Activity: If a line in the records below contains the word "computer", return that line.

Given information:

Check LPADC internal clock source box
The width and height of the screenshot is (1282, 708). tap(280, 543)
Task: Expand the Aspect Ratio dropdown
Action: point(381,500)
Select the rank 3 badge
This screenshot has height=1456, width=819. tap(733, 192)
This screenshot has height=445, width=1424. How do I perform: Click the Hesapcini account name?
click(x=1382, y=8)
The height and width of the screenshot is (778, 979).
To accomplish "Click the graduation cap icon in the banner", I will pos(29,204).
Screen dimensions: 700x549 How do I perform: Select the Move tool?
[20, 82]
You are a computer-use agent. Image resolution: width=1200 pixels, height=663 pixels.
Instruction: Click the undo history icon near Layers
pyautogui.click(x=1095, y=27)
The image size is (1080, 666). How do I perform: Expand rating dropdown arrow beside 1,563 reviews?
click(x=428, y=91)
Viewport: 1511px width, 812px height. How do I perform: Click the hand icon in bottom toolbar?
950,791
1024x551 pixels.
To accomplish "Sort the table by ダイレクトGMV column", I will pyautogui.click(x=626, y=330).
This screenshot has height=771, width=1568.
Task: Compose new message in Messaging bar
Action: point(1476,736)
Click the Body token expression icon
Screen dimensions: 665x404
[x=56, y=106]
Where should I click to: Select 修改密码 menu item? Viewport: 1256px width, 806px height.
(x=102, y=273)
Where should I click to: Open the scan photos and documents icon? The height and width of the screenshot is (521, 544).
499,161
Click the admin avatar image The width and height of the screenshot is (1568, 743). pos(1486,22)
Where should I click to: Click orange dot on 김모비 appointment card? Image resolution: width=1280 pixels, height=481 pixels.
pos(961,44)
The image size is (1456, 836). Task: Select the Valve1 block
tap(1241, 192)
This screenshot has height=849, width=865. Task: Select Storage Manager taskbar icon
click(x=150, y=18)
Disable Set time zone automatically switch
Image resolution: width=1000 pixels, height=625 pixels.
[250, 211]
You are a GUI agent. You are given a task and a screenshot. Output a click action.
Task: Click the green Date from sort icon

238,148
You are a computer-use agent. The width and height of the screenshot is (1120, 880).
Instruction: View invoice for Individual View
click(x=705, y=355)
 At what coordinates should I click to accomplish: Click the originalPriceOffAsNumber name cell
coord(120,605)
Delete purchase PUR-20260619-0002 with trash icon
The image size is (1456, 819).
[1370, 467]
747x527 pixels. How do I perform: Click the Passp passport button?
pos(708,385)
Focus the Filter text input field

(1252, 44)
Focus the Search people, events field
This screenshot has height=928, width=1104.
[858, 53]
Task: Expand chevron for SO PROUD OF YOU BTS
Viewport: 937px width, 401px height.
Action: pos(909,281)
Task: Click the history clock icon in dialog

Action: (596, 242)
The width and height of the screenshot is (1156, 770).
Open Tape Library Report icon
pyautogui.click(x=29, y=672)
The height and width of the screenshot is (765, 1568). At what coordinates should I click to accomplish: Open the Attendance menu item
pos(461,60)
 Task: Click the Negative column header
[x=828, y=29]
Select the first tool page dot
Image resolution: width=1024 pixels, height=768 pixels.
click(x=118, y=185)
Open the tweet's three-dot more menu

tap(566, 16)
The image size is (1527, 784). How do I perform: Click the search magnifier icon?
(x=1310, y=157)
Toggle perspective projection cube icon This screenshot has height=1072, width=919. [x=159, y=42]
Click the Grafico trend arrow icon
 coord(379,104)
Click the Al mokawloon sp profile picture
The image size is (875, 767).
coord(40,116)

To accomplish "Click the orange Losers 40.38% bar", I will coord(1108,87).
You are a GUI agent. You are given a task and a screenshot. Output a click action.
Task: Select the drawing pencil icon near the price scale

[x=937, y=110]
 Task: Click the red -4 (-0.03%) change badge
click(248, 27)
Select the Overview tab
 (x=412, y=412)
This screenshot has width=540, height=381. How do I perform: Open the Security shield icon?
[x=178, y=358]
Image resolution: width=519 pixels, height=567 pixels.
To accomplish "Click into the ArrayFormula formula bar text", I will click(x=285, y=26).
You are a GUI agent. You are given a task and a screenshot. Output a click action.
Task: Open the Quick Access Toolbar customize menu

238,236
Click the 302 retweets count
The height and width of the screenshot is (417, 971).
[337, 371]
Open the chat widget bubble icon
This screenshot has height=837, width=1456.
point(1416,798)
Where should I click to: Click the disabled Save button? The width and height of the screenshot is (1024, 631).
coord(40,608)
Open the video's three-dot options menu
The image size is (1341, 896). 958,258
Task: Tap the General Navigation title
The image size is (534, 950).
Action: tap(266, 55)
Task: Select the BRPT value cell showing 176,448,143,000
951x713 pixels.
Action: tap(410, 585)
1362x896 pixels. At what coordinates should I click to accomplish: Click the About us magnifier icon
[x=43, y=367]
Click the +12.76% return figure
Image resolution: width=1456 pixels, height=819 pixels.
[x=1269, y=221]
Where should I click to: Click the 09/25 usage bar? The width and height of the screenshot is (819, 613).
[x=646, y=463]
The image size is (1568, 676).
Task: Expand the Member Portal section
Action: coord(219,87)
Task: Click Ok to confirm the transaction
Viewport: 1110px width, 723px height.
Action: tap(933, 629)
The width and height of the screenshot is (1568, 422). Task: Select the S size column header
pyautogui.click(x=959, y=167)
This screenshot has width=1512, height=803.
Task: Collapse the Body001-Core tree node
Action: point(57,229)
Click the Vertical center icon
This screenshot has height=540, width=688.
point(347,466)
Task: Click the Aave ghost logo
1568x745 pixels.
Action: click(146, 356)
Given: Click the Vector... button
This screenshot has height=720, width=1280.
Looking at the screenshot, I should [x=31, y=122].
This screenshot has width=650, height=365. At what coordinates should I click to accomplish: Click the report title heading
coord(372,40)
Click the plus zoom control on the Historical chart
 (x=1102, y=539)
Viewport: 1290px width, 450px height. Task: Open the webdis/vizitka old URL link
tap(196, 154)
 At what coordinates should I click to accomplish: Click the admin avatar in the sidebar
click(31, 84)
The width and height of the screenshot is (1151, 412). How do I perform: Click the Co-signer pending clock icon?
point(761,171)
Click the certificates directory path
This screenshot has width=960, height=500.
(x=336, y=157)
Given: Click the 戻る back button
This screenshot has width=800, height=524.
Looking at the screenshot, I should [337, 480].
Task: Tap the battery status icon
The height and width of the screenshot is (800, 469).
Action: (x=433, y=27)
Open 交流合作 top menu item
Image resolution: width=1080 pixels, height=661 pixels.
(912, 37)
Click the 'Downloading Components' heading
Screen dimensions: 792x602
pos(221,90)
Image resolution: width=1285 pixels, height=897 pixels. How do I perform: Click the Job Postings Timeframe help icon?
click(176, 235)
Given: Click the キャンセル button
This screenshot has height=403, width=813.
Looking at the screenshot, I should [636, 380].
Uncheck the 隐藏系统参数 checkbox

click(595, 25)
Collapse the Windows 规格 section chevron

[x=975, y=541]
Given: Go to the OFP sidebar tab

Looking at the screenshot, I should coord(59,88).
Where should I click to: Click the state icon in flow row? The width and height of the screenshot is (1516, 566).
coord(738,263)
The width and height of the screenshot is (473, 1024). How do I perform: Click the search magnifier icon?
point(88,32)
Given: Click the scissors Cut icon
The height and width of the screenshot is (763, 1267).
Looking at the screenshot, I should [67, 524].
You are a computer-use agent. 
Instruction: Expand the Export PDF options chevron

Solution to this exercise:
You are a computer-use agent. Image resolution: width=1200 pixels, height=663 pixels.
You are a computer-use agent. The width and height of the screenshot is (1120, 880).
You are a computer-use agent. 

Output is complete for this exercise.